Commodities are weak right now. There is no other way to really look at it, and no better way to say it. Much of the issue results from natural gas prices, which it is important to note broke through the wrong side of $2 yesterday. We have been one of the first out calling for unheard of natural gas prices here in the U.S. for some time now, and it seems many are now coming on board, which worries us. However we still see a high probability of near-term futures prices falling below $2 for sure and most likely $1.50 after that. If numbers do not change going forward we could see $1 natural gas this year as well. Always important to remember is that prices could even go negative for a short while, it is unlikely, but absolutely possible for those holding contracts who would rather not take delivery.
Oil & Natural Gas
Chesapeake Energy (CHK) itself almost took out $20/share, and that too would have been landing on the wrong side of that important psychological price. The company is trading at a 52-week low however and there are a myriad of reasons to attribute this to, one could take their pick. Low natural gas prices are one, cash flow concerns another but we think that investors are a bit worried about this bet the company play management has pulled out by taking off all their natural gas hedges. It seems counterintuitive and most certainly goes against the tide. But at the end of the day that is Aubrey, and that is how he has always run the company.
Southwestern Energy (SWN) is another natural gas play to watch, and this one is far more susceptible to natural gas prices than Chesapeake long-term as it is not focused on the oil and liquids as Chesapeake is. Southwestern does have hedges though, so they have downside protection through all of this downward pricing and can buy themselves time. We suspect that as natural gas prices continue to slide, so too shall the prices of these two companies, simply because bears will be placing bearish bets. There will be a point when there will be a great investment opportunity in the sector, but that day is certainly not today.
Rather than recommend buying physical silver or a silver note in the future, we think that Silver Wheaton (SLW) will be our way to play silver moving forward. Yes it adds some risk to the equation, but it also pays a small dividend and does not make the tax situation as tricky for when that time does come around. The company has liquidity so one does not need to worry about getting trapped in the shares, and it tends to track silver reasonably well, which one cannot say for the miners. Remember that Silver Wheaton is not a miner, but a financier who then has purchase agreements to purchase silver and metals as agreed-upon prices once production starts and making money on the difference between their purchase price and selling price of the various metals (mostly silver).

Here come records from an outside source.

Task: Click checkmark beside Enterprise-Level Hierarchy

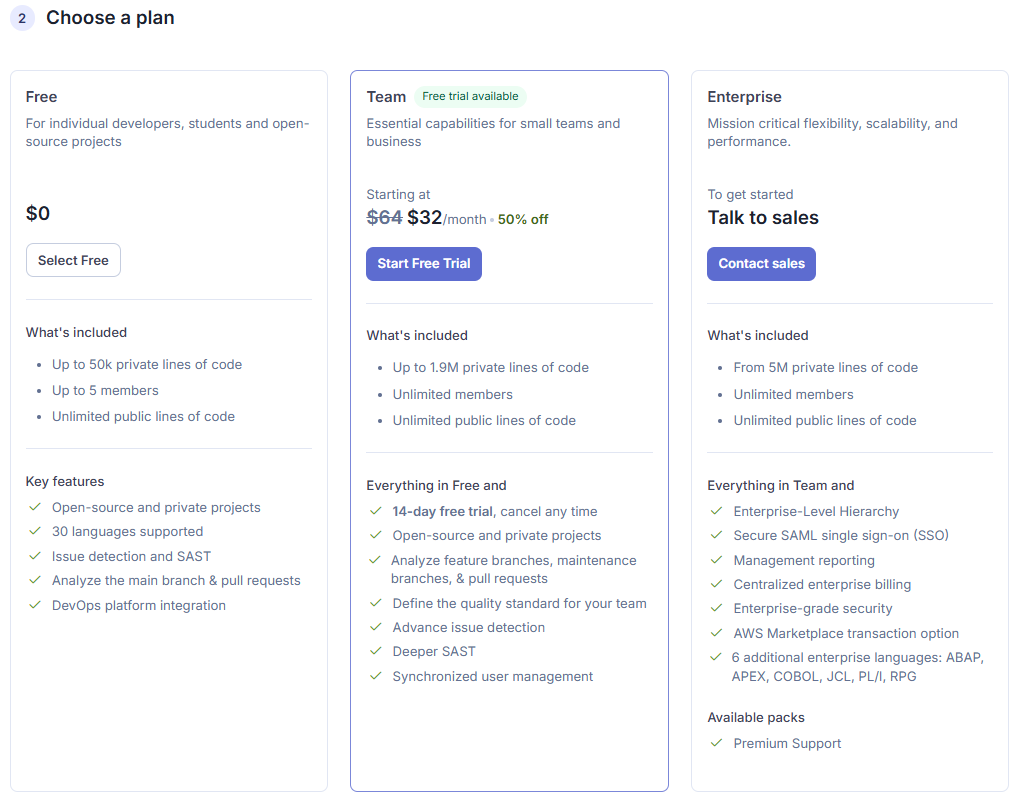Action: [716, 511]
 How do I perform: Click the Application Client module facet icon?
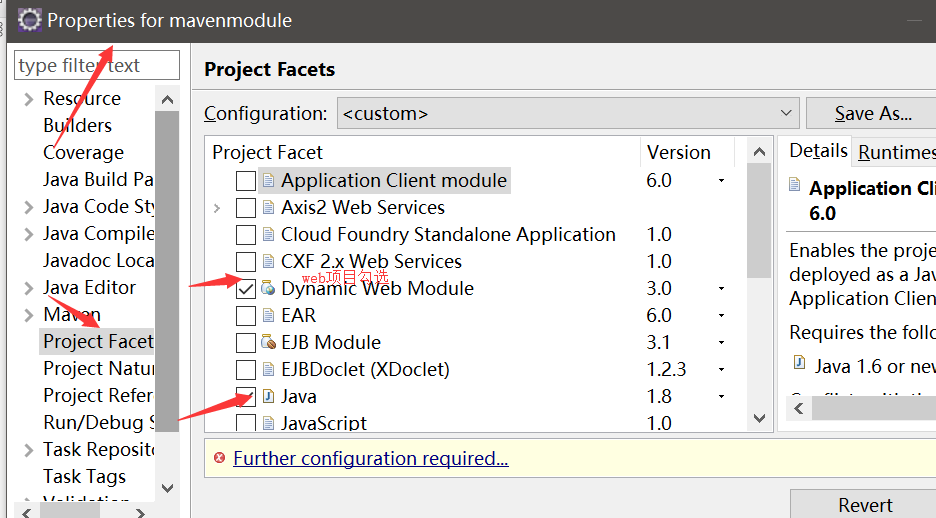tap(268, 181)
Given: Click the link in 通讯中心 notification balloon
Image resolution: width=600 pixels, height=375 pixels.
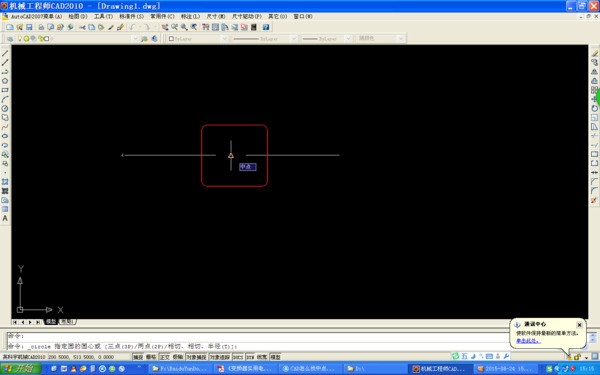Looking at the screenshot, I should [528, 341].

Molycorp (MCP) has fallen back a bit now, and is probably going to test $30/share at some point in the near future. The stock has been on fire with the recent news out of China and its own news regarding Mountain Pass. We would watch this one carefully if one held the smaller rare earth players as Molycorp has been the leader lately and as Moly moved, so too moved the juniors.
One play in the potash arena we accidentally did not include in our article yesterday was Agrium (AGU). The company was one of our picks due to its diversified revenue streams and ability to further benefit from the farming boom via more than just fertilizers. The company has performed better than its peers and actually has a far better looking chart in comparison, note that it is the only one actually with a positive return to shareholders over the past three months.